Where does a young person find disruption? When you bail out the baby boomer owner of a restaurant, all you're doing is robbing opportunity from the 26-year-old graduate of a culinary academy that wants her shot. We need disruption.
I don’t know how to feel about this point. On one hand, as stated as a fact, it’s true. We need bankruptcies and churn and disruption to keep America’s economy strong. At the same time, plenty of local restaurants have gone under in the last five years (and in any five-year period - owning a restaurant is really hard!), so it’s an odd example to pick.
I think Mark Zuckerberg has done more damage to the young people in our nation while making more money than any person in history.
I mean, I think social media is harming society and culture in a lot of ways, but let’s not go crazy. Those behind the Vietnam War did a lot of damage to the young people of America.
Oh, but wait, it could be worse. It's as if we let an adversary implant a neural jack into our youth to raise a generation of civic, military and business leaders that hate America. How can we be this stupid?
He’s referencing TikTok, and I totally agree with him. It’s a no-brainer that TikTok cannot be allowed to continue to operate in the United States while under the influence of the Chinese government.
We have to have or restore a progressive tax structure with alternative minimum tax on corporations and wealthy individuals.

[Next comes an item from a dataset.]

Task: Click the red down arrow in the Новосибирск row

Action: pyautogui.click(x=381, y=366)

We need to refund the IRS. We need to reform Social Security. It should be based on whether you need the money, not on how old you are.
These few sentences encapsulate how I feel about Galloway. So much right and so much wrong in one place. Social Security does need to be reformed. The IRS should be properly funded to allow them to enforce the laws our elected officials have passed. But we do have a progressive tax structure, by some measures one of the most progressive in the world. The problem with our tax system isn’t that the rich don’t pay their share, it’s that everyone is taxed too little based on the social programs we want to provide.

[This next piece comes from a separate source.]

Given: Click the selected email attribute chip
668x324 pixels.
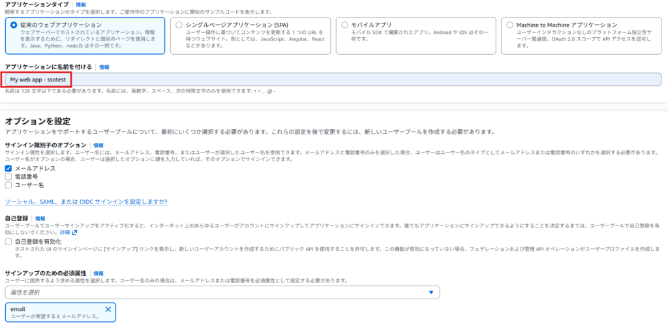Looking at the screenshot, I should point(52,312).
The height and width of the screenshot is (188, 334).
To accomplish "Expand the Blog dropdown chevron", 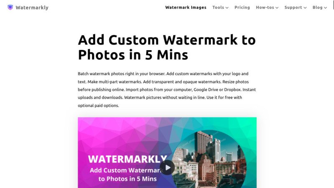I will click(x=325, y=8).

We need to eliminate the capital gains tax deduction. When did we decide that the money that capital earns is more noble than the money that sweat earns?
Ugh. Galloway knows better than this. There are sound economic arguments for having a capital gains tax that is less than income tax. First and foremost - you’ve already paid tax on that money. If I get paid a dollar for my labor, the government gets a big chunk of it. Then, if invest that money, and make some profit, it shouldn’t be taxed to kingdom come again.
Also, our tax system does not rest on nobility as a principle or even as a consideration. Things are not taxed because of “nobility”. What a meaningless phrase.
We need to tell people in the United States and Canada that they live in the greatest countries in the world, and we need to remind them of that every day by exposing them to other great Americans where they feel connective tissue.
Yes.
If you acknowledge that [children] are doing more poorly than previous generations, if you believe there’s a chance that the illusion of complexity has done nothing but provide cloud cover for the unbelievable transfer of good will, of well-being and of prosperity from young to old, and if you believe we can actually fix these problems and we have the resources, then I present to you, I posit, I augur the question that I hope has more veracity than it did 17 minutes and 24 seconds ago. And that's the following question:
Do we love our children?
This is another Galloway platitude, but credit where credit’s due: the man knows how to speak.